Nuova inchiesta, roba vecchia

L’inchiesta ischitana, se confermata in sede di giudizio, prova soltanto l’esistenza dell’acqua calda. Non ce ne vogliano gli inquirenti, ma non c’è nulla di cui scandalizzarsi per la “roba” che sta venendo a galla.

Ancora una volta è una Coop nel mirino degli inquirenti. I suoi dirigenti avrebbero pagato mazzette per garantirsi l’appalto della metanizzazione dell’isola. E dov’è la novità? Qui non si tratta di pescare le mele marce dal cesto e metterle da parte. È il cesto il problema. Prendersela con i singoli amministratori di imprese cooperative appare financo ingeneroso visto che c’è un verminaio di cui tutti nel mondo della politica conoscono l’esistenza ma che nessuno ha avuto il coraggio, e l’interesse, di scoperchiare. Anzi, a dirla tutta, lo scandalo ischitano è l’onda di risulta che viene da lontano. Dai tempi di Tangentopoli. Allora gli inquirenti si spesero per rivoltare l’Italia come un calzino, dimenticando che i calzini si vendono in coppia. Quello che copriva il piede sinistro fu inspiegabilmente dimenticato.
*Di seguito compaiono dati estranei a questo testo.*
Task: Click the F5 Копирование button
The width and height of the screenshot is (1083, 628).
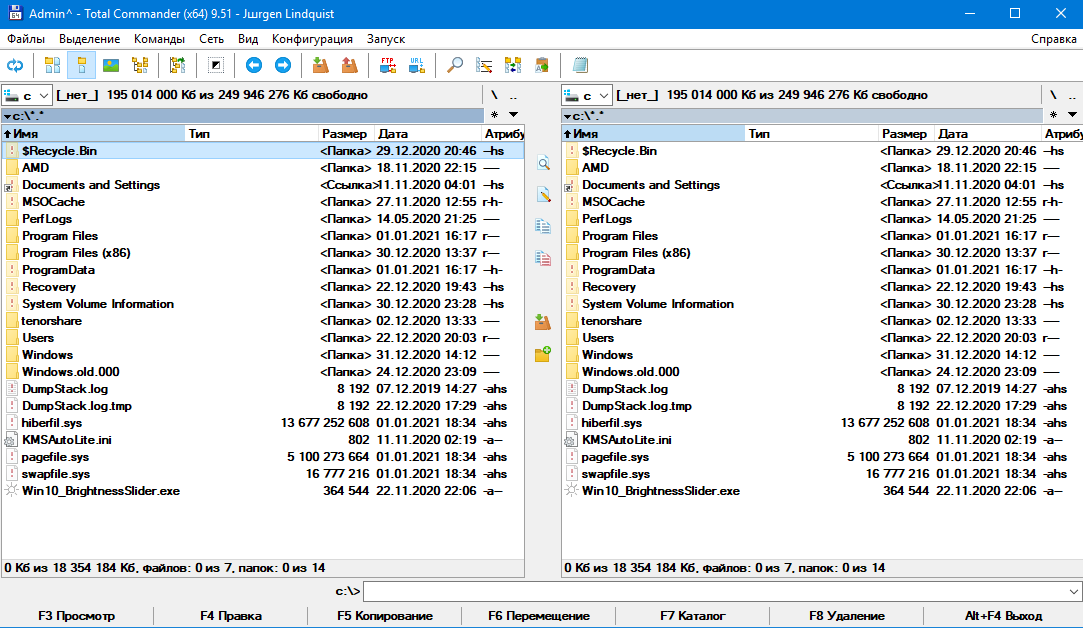Action: tap(385, 616)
Se fossimo giustizialisti, e non lo siamo, dovremmo suggerire agli inquirenti di adottare con il signor Antonio Di Pietro lo stesso metodo investigativo che lui sperimentò sulla pelle degli indagati dell’epoca. Bisognerebbe sbatterlo in galera e lasciarcelo fin quando non faccia il nome di colui che impartì l’ordine alle procure di fermarsi sull’uscio di “Botteghe oscure” senza andare oltre. Chi dispose che determinate indagini sull’allora Pci non dovessero essere svolte? Chi impedì al sostituto procuratore della Repubblica presso il tribunale di Milano, Tiziana Parenti, di esplorare il filone dei fondi arrivati dalla Germania Est attraverso il canale delle cooperative rosse? Fu l’allora procuratore aggiunto Gerardo D’Ambrosio, divenuto successivamente senatore dei Ds, a dire a “Titti la rossa” di lasciar perdere perché l’inchiesta sul Pci “era un vagone staccato”? Carlo Nordio, magistrato veneto di ottima reputazione e noto galantuomo, ha dichiarato testualmente, in un’intervista concessa al Quotidiano Nazionale in occasione del ventennale di Mani pulite: “Trovammo che il Pci-Pds godeva del finanziamento indiretto e continuo da parte della Lega delle cooperative, tant’è che il signor Fontana, dirigente veneto di Legacoop, patteggiò la pena”. Non si volle andare a fondo perché vi era un disegno politico che consegnasse l’Italia alla gioiosa macchina da guerra messa in piedi dal Pds e vigilata dagli esponenti di Magistratura Democratica, nel frattempo autoproclamatisi guardiani della morale repubblicana. Il piano venne poi messo in crisi dall’inaspettata comparsa sulla scena politica di Silvio Berlusconi.

Oggi non è cambiato granché. Invocare il ritorno a una stagione di indagini a strascico è roba da giustizialisti. Non è utile. Tuttavia, se il premier Renzi fosse in buona fede dovrebbe essere lui a proporre che il Parlamento istituisca una commissione d’inchiesta per fare luce sui rapporti tra mondo cooperativo e partiti politici, offrendo un’opportunità alla nemesi storica. Non lo farà perché il suo interesse si limita alla rottamazione della vecchia guardia per prenderne il posto in cabina di comando.

Ne sa qualcosa D’Alema, che in queste ore, dà di matto per essere stato chiamato in causa nella vicenda ischitana. Vini e libri comprati in cambio di amicizia. Niente di illegale, ma quanto basta per seppellirlo politicamente. Lui non ci sta. È a dir poco patetico nelle reazioni. Si crede ancora intoccabile. Ma di che si lamenta? Pianga se stesso se è vittima di quei mezzi di distruzione morale degli avversari, messi a punto e affinati nelle medesime stanze del potere rosso che l’hanno accolto e vezzeggiato come il cucciolo di talento della nidiata. Sic transit gloria mundi.